An example from philozophy.com:

From ‘Richard The Lion Heart’: “The mind is the real you. It is the ghost in the shell, the soul, the conscious thinking eternal energy that experiences and retains.”
View more answers on philozophy.com

Psychotherapy

This is a great area to work for all of us who feel like we’ve got the short of the stick. Excellent for a victim attitude, regrets, and blaming. This work will help with looking  at your problems from outside, as an observer.

An Essay

I am interested in human intelligence as it evolved from the animal intelligence. What are our abilities and our constraints? Looking into the past, into the nature of our world, who did what?  Which part is done by animals: colors, for sure?  Fear and pleasure, certainly? But reality??

It seems that the objective world is just the evolutionary construct of the subjective experiences of our ancestors.

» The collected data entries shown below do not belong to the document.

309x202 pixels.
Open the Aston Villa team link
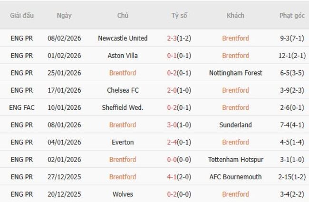tap(123, 56)
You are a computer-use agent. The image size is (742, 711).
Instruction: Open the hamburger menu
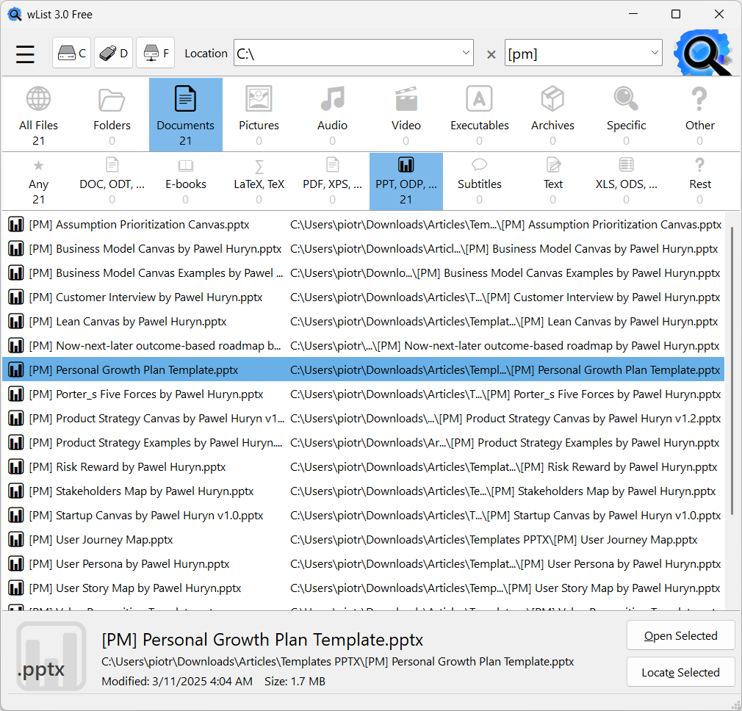[25, 53]
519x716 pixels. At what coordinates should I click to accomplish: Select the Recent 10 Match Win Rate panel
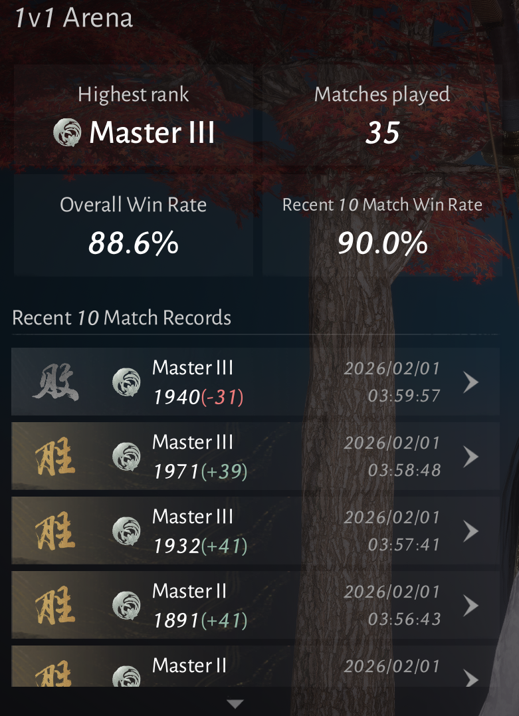coord(382,225)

How far back this construct reaches?  It reaches further and further back, as our understanding broadens, our science reaches deeper into cosmos and time and consciousness.

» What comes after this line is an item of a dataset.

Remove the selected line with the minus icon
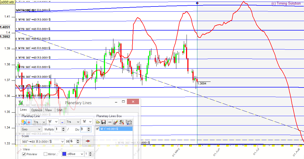 pos(110,122)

This all can be interesting, but “so, what?” It seems that I have got entangled into mind/body jargon.

Let’s see what somebody else would say about the nature of mind.

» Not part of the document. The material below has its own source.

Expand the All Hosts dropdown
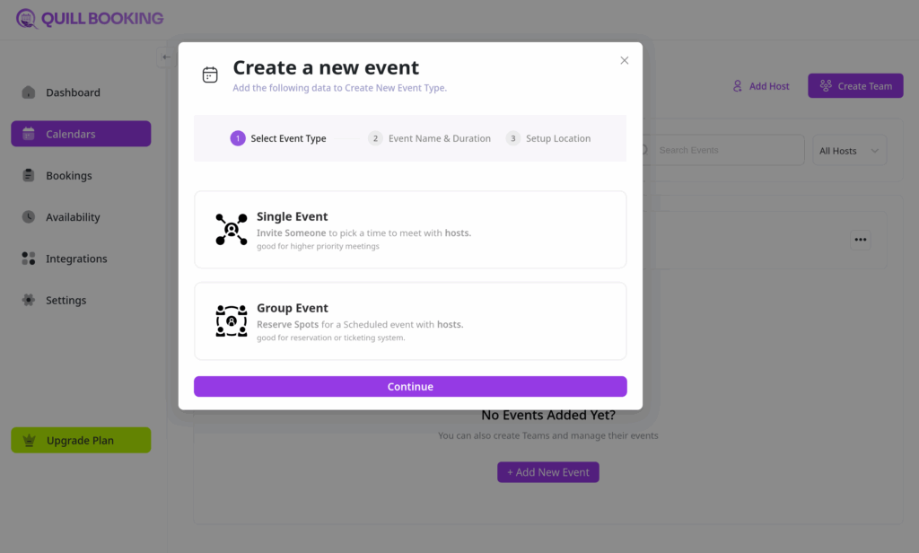 pyautogui.click(x=849, y=151)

I am talking to Lawrence Mathis King, author of “Opinion on first principles”, a philosopher, a painter and an architect.

Me: Lawrence, I want to start our conversation with the general lay-out of the inquiry, so to speak, what comes to mind when we question the nature of mind?

LMK: First thing that comes to me is the metaphor – the concept of the mind is like the concept of the water for the fish. The fish doesn’t see it, it’s a part of her of her medium, her nature. Unless there is a turbulence in the water, it is invisible. If you do not look into water you have the depth of vision, but if you concentrate on the water itself, you are suddenly surrounded by the opaque fluid which doesn’t allow you to see through it. The same is with the mind, if you say that it is “trillions of synaptic interactions” biochemical and electrical and leave it at that you put yourself in the corner, madly, because you leaving no room for “the water”, the blind spot.  The mind , I think is much more , beyond the matter of the brain, any substances of the body, is much more shared.

Me: Shared? with whom?

LMK: Shared with all humans, all creatures, all beings even all environment.

Me: You mean the sharing developed by the eons of the evolutionary process?

LMK: I think the evolution is very slow, it makes all the organisms related, yes.  But more importantly I am thinking about the fact that everything affects everything. the connection, the sudden leap in understanding can happen by intuition, the insight, revelation.  Also by the necessity, the danger, the survival- when you run out of food – the unthinkable become possible. When the construct become a narrative, it actually works with environment and it sculpts the story, the outcome. The things, like the jump of faith,  irrelevant yesterday become relevant, even important today.

Me: Your language, the concept of constructs, narratives and relevances, you give new meaning to these terms. I like it, you get some traction in an area that has nothing but the philosophical jargon.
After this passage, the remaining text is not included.